BROOKEFIELDS REAL ESTATES AND PROJECTS PRIVATE LIMITED
ANNUAL REPORT 2018‐2019
BOARD’S REPORT
Dear Members
We have pleasure in presenting the Eleventh Annual Report on the business and operations of the Company together with the Audited Statement of Accounts for the financial year ended 31st March, 2019. FINANCIAL HIGHLIGHTS: The financial highlights of the Company for the year ended 31st March, 2019 is as follows: (Rupees in Lakhs)
Particulars Year ended
31st March 2019
Year ended
31st March 2018
Total Income 16.39 ‐
Total Expenses 94.18 116
Profit/Loss before tax (78) (116)
Income Tax ‐ ‐
Profit/Loss after tax ‐ ‐
Other Comprehensive Oncome ‐ ‐
Total Comprehensive Income (78) (116)
STATE OF COMPANY’S AFFAIRS AND FUTURE OUTLOOK: Your Company is developing an IT/ ITes SEZ project of over 3 million square foot at Brookefields, Bangalore known as “Brigade Tech Gardens”. During the year, the construction of 1.1 mn. sq. ft. has been developed and occupancy certificate for the same has been received.

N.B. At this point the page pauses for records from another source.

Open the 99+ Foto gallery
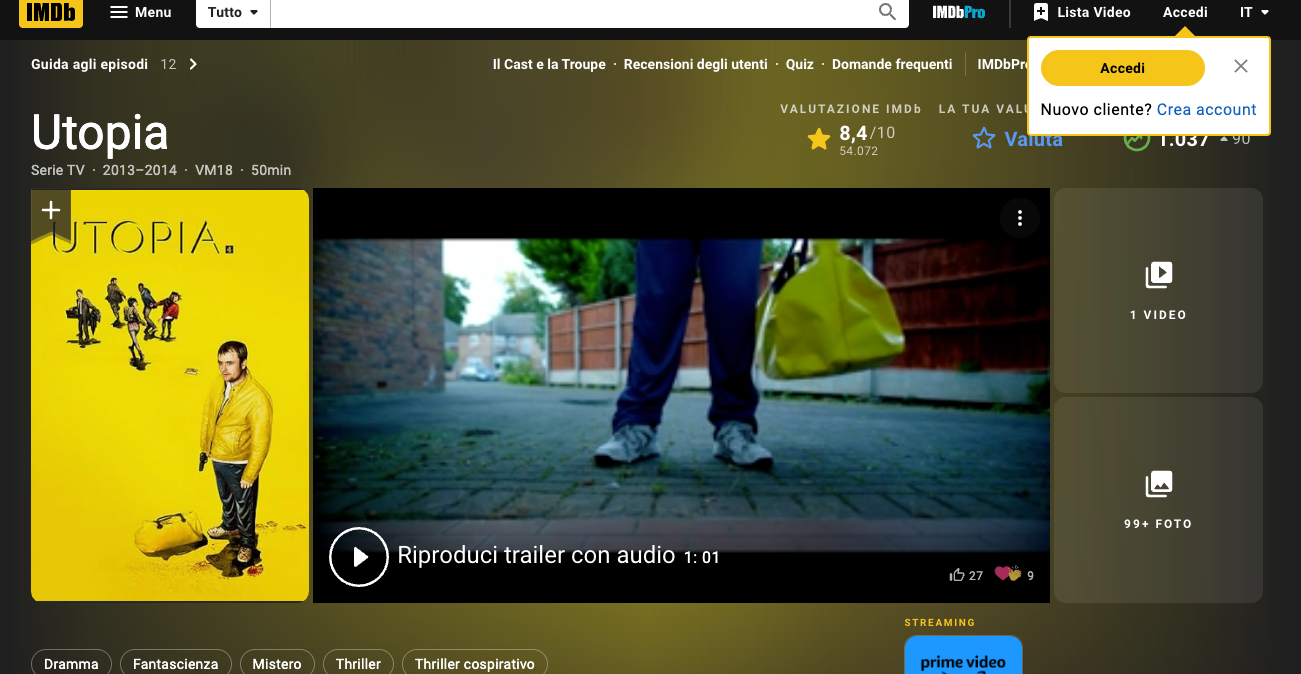The height and width of the screenshot is (674, 1301). pyautogui.click(x=1158, y=500)
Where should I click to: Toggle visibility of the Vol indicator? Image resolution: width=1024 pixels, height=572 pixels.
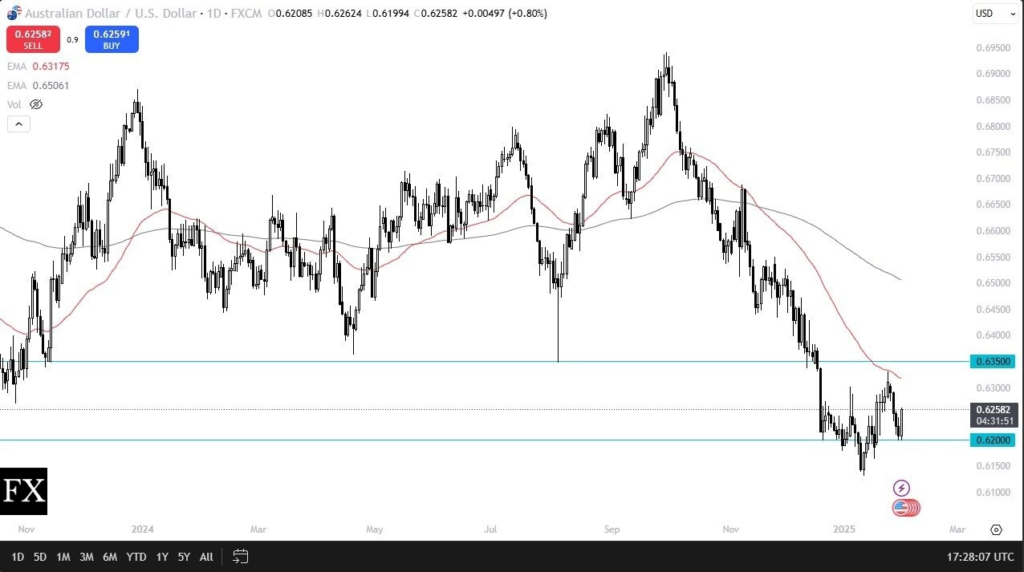point(36,104)
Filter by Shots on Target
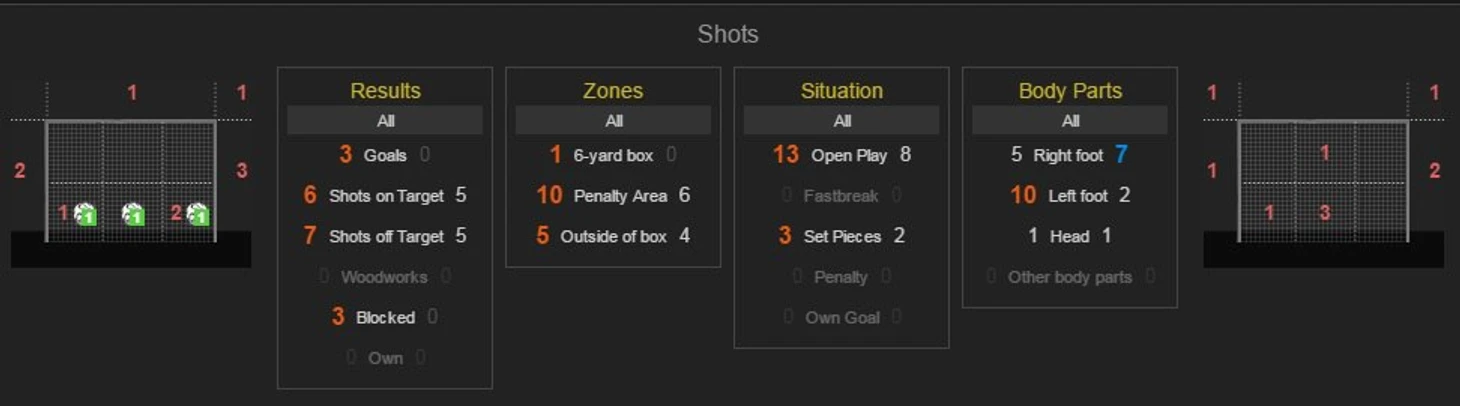The width and height of the screenshot is (1460, 406). coord(386,196)
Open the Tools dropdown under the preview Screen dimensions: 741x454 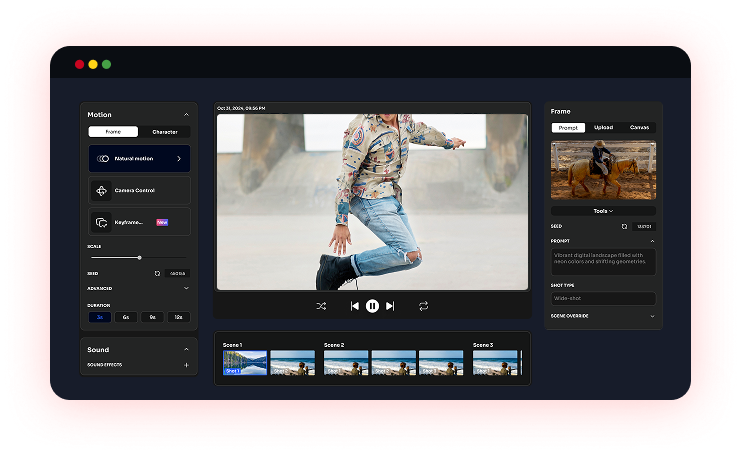603,211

The construction is going on at rapid phase and the project will be developed fully in the next 6 to 9 months’ time. The leasing activity has also commenced and some letter of intents have already been signed
SCHEME OF AMALGAMATION: During the year, the Board and Shareholders have approved the Scheme of Amalgamation in which your Company will amalgamate with Brigade Properties Private Limited, Holding Company. The Board of Directors and Shareholders of Brigade Properties Limited have also approved the Scheme of Amalgamation. The rationale for the Amalgamation is to reduce the number of audits, reduction in costs, inter‐company transactions would be reduced, would bring greater management focus and
integration for more efficient operations and controls. The scheme of amalgamation is a fast track merger scheme which will come under the jurisdictional Regional Director, Ministry of Corporate Affairs. The Scheme and Petition has been filed with the Office of the Regional Director, South East Region at Hyderabad, Ministry of Corporate Affairs. The scheme has also been filed with the Registrar of
Companies, Karnataka and the office of the Official Liquidator in Karnataka. The approval for the scheme of the amalgamation is in final stages and the order is expected to be passed by the Office of the Regional Director, Ministry of Corporate Affairs shortly. HOLDING / SUBSIDIARY/ ASSOCIATES: The Company is a wholly owned subsidiary of Brigade Properties Private Limited and there are no other subsidiaries / associates. TRANSFER TO RESERVES: During the year under review, the Company does not have any profits which can be transferred to Reserves. DIVIDEND: The Company doesn’t have any profits for dividend to be considered by the Board. FIXED DEPOSITS: The Company has not accepted any deposits in terms of Chapter V of the Companies Act, 2013 read with the Companies (Acceptance of Deposit) Rules, 2014, during the year under review. Accordingly, no amount is outstanding as on the balance sheet date. SHARE CAPITAL: During the year under review, there was no change in the share capital of the Company. The paid up share capital of the Company is Rs.12,94,60,000 consisting of 1,29,46,000 equity shares of Rs.10/‐ each. BOARD OF DIRECTORS: The Board of Directors of the Company comprises of 4 Directors of which 2 are Non‐Executive Independent Directors and 2 Non‐Executive Directors as on 31st March, 2019. The composition of the Board of Directors is in accordance with the provisions of the Companies Act, 2013. In accordance with the provisions of Section 152(6)(e) of the Companies Act, 2013, Mr. Dinesh Meel (DIN: 06406897), Director of the Company will retire by rotation at the ensuing Annual General Meeting and being eligible, offers himself for reappointment.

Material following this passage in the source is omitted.